**The data**
────────

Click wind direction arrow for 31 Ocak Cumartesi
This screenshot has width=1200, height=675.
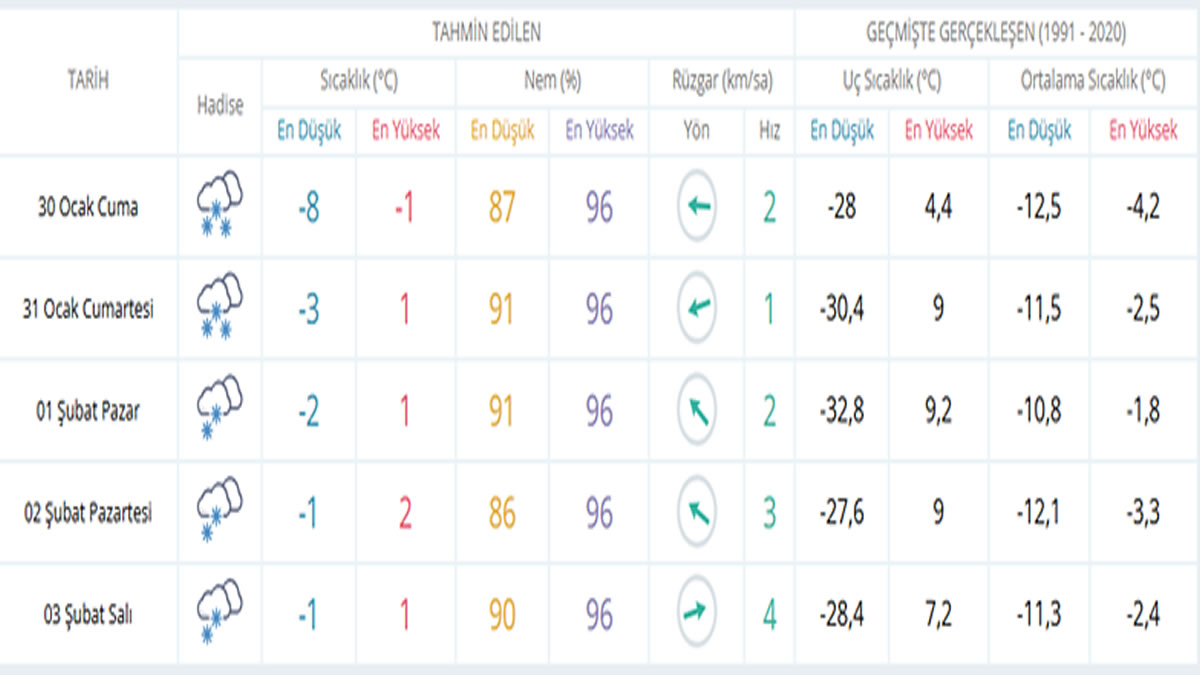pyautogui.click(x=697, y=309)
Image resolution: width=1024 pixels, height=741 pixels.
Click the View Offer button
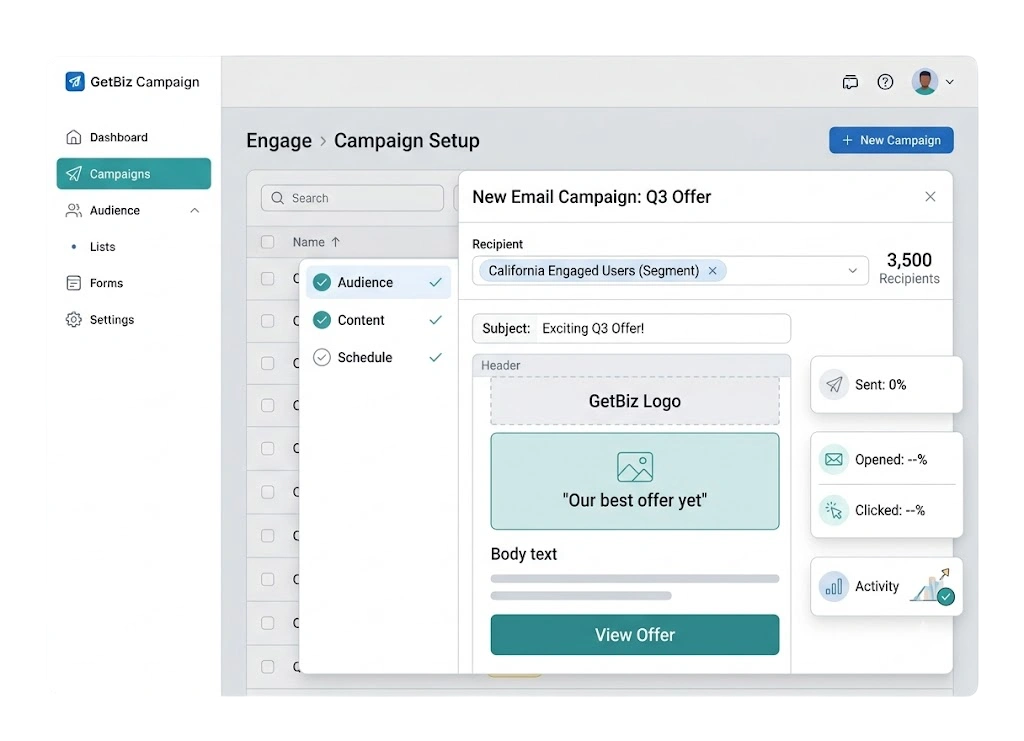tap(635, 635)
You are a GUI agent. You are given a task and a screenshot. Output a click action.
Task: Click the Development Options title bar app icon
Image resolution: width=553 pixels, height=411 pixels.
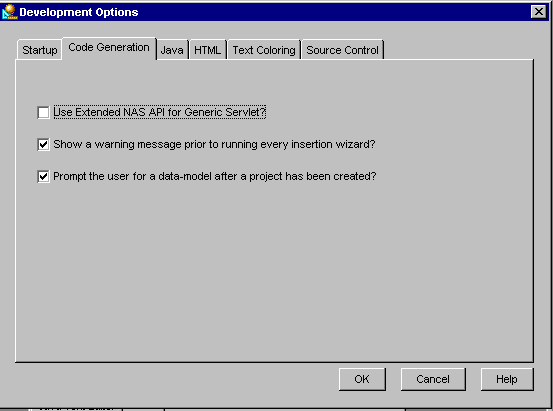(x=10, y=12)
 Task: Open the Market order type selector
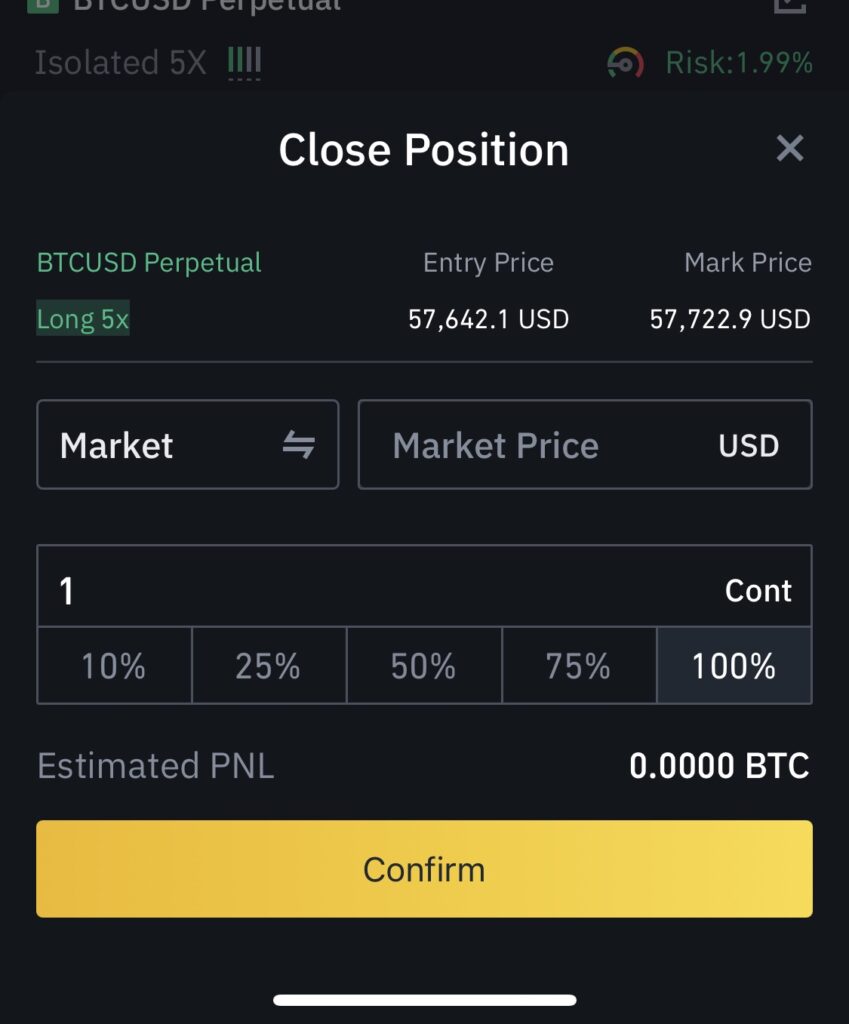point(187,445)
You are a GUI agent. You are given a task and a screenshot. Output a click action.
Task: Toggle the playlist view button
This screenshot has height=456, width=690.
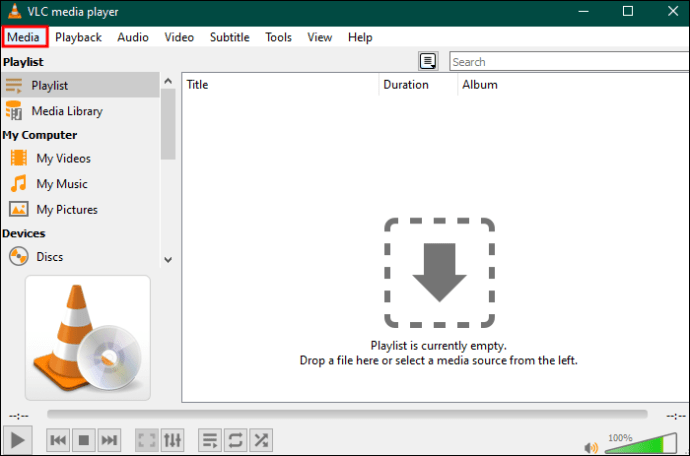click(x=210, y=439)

────────

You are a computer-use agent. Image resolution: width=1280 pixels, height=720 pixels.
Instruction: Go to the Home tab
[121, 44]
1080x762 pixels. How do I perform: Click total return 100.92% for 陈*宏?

────────

**Work required**
Which lines above run from the one containing "Instruction: Go to the Home tab" down to the one containing "1080x762 pixels. How"? Repeat exactly those, both ends included, and nothing else.

**Result**
Instruction: Go to the Home tab
[121, 44]
1080x762 pixels. How do I perform: Click total return 100.92% for 陈*宏?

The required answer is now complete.